Nunca me cansaré de la Tortilla de las Niñas por Sergio Vila-Sanjuán
Mis padres nos llevaron a los cuatro hermanos a comer allí cuando llevaba pocos meses inaugurado; Morrosko debía ser apenas un bebé, con lo que sin duda aquella inmersión precoz influyó psicológica y decisivamente para que años más tarde dirigiera el periódico conmemorativo del 25 aniversario del restaurante, que también era el suyo.
Acudíamos bastante en familia en esa época inicial, y yo detecté rápidamente mi plato: la tortilla de las niñas, imbatible combinación de huevo, pollo y bechamel. ¿Cuántas habré ingerido en cinco décadas?

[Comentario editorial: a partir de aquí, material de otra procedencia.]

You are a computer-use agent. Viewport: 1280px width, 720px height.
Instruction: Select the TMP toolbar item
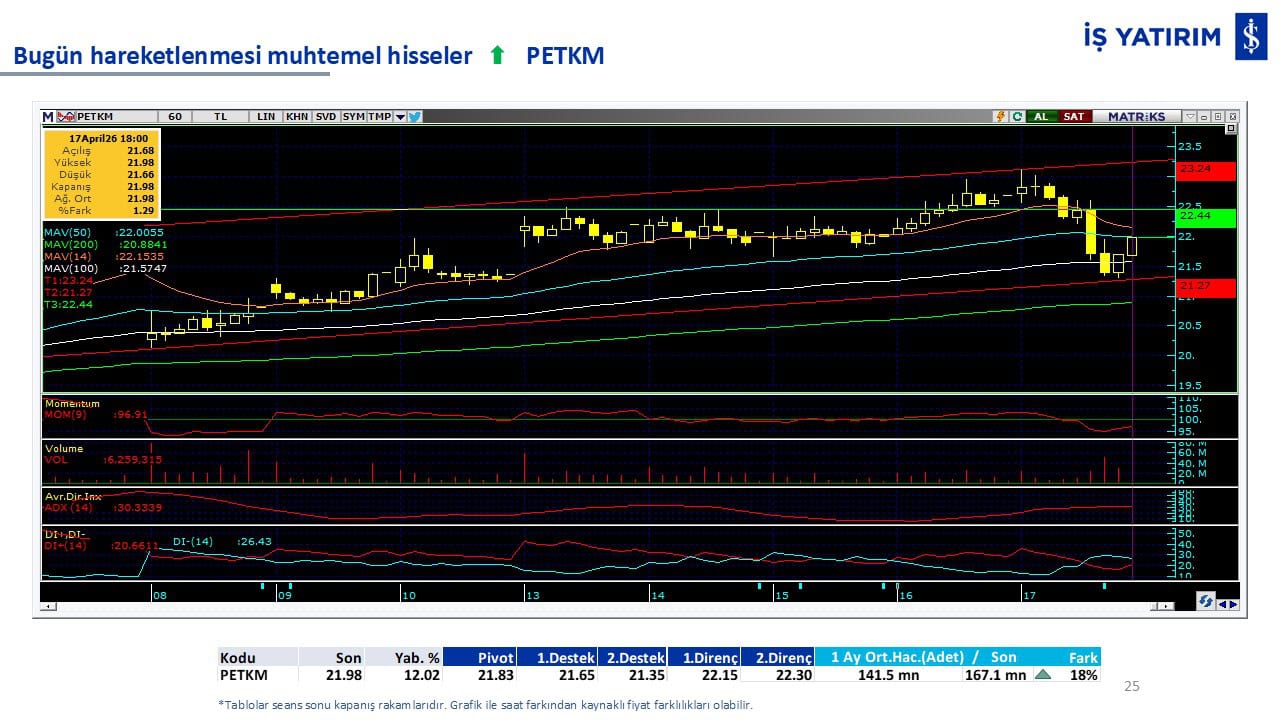point(379,117)
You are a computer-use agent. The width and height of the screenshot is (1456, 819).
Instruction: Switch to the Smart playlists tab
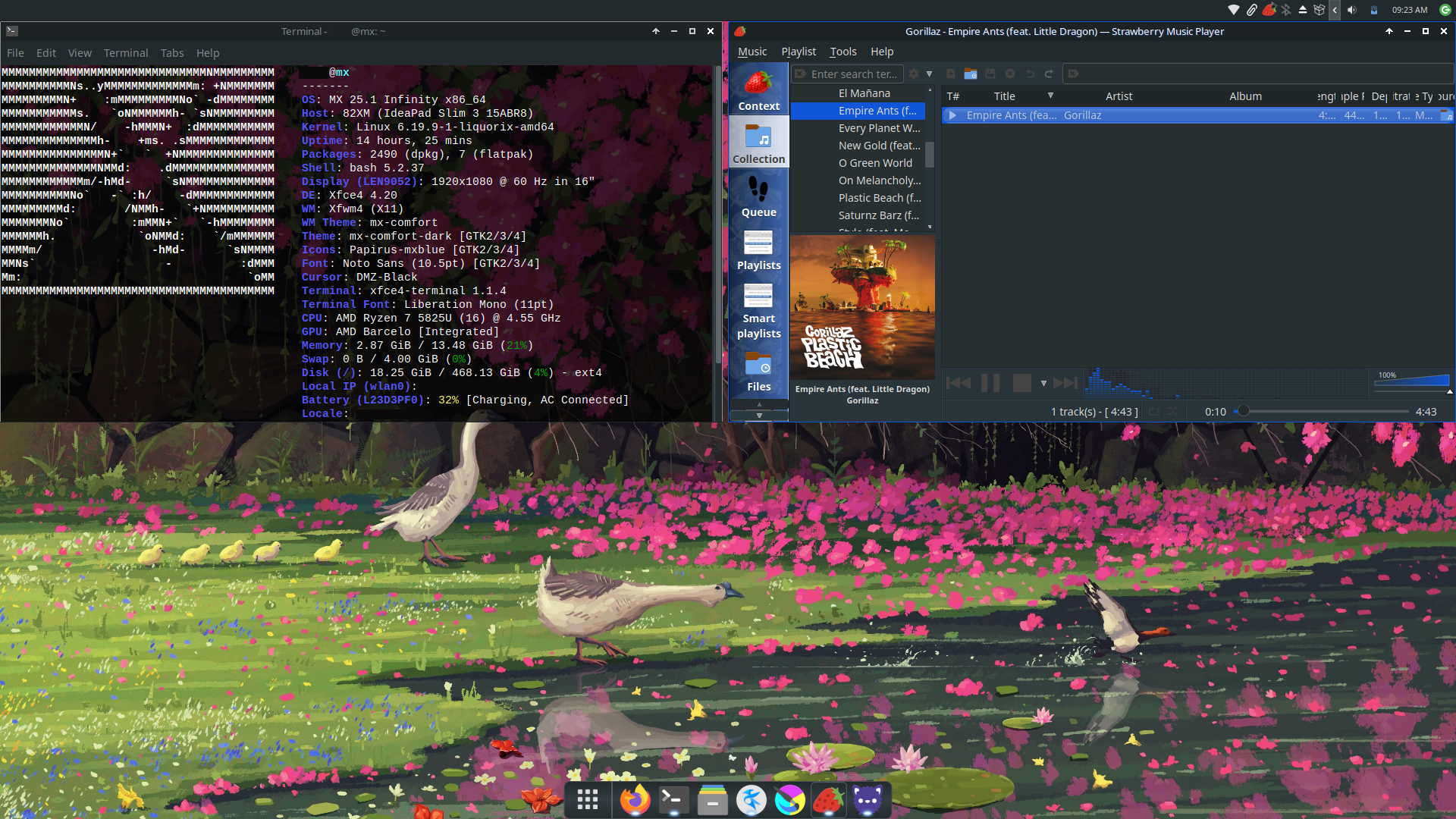758,311
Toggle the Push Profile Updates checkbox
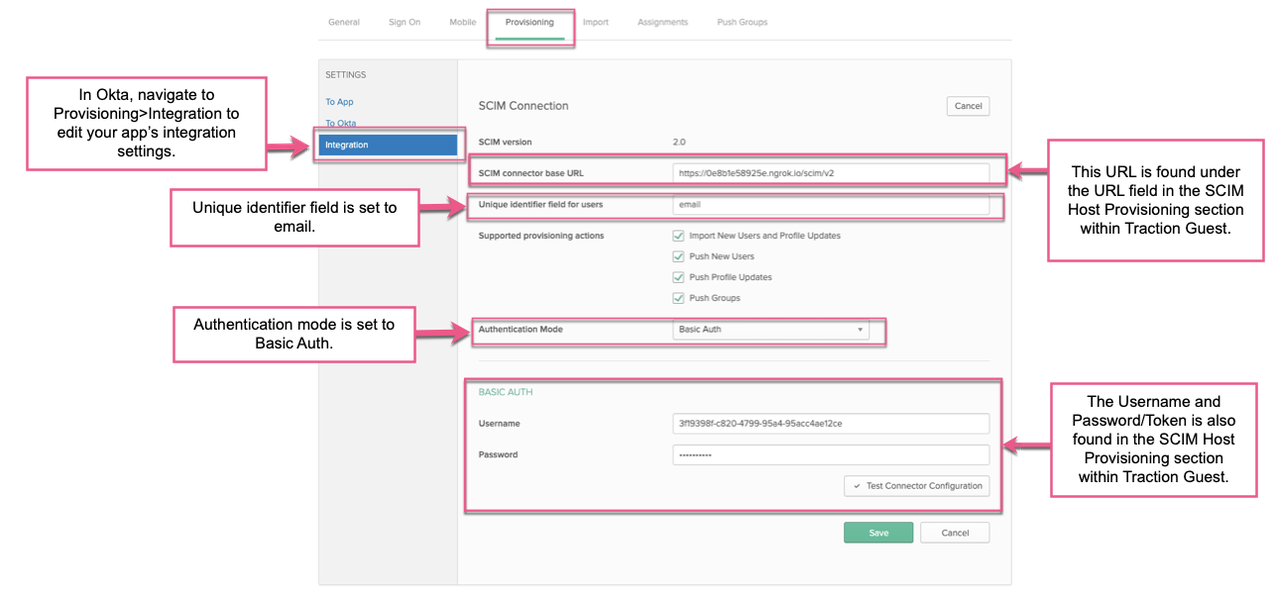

En los años ochenta el Flash Flash constituía un buen punto de aterrizaje, por sus horarios flexibles, para distintos grupos noctámbulos que entonces frecuentaba. Pero sobre todo me sirvió de espacio de encuentro con una de las personas que más me han influído en el plano cultural: el pintor Luis Marsans, con sus melenas plateadas, americana de terciopelo, largo foulard y bastón con elegante empuñadura, charla suave y algo gangosa, inmensos conocimientos y afinadísimos juicios sobre la vida y el arte. Marsans y su esposa Marta eran grandes habituales de la tortillería. Leo en el último libro de Óscar Tusquets que mi añorado amigo se limitaba allí a picotear patatas fritas, pero la verdad es que no guardo ningún recuerdo sobre lo que se llevaba a la boca.
El trayecto desde La Vanguardia hasta el piso de Balmes donde vivo me lleva ahora a pasar a diario frente al Flash Flash (y a detenerme a menudo en la acera de enfrente a saludar a alguien en la barra del Giardinetto). Me fascina la permanencia del interiorismo original, el gran respeto con que se conserva en una ciudad que se ha revelado tan destructiva con los locales históricos. Acudo a veces con mi mujer y mis hijos, la rueda de la vida gira sin cesar. Y pido una vez más tortilla de las niñas.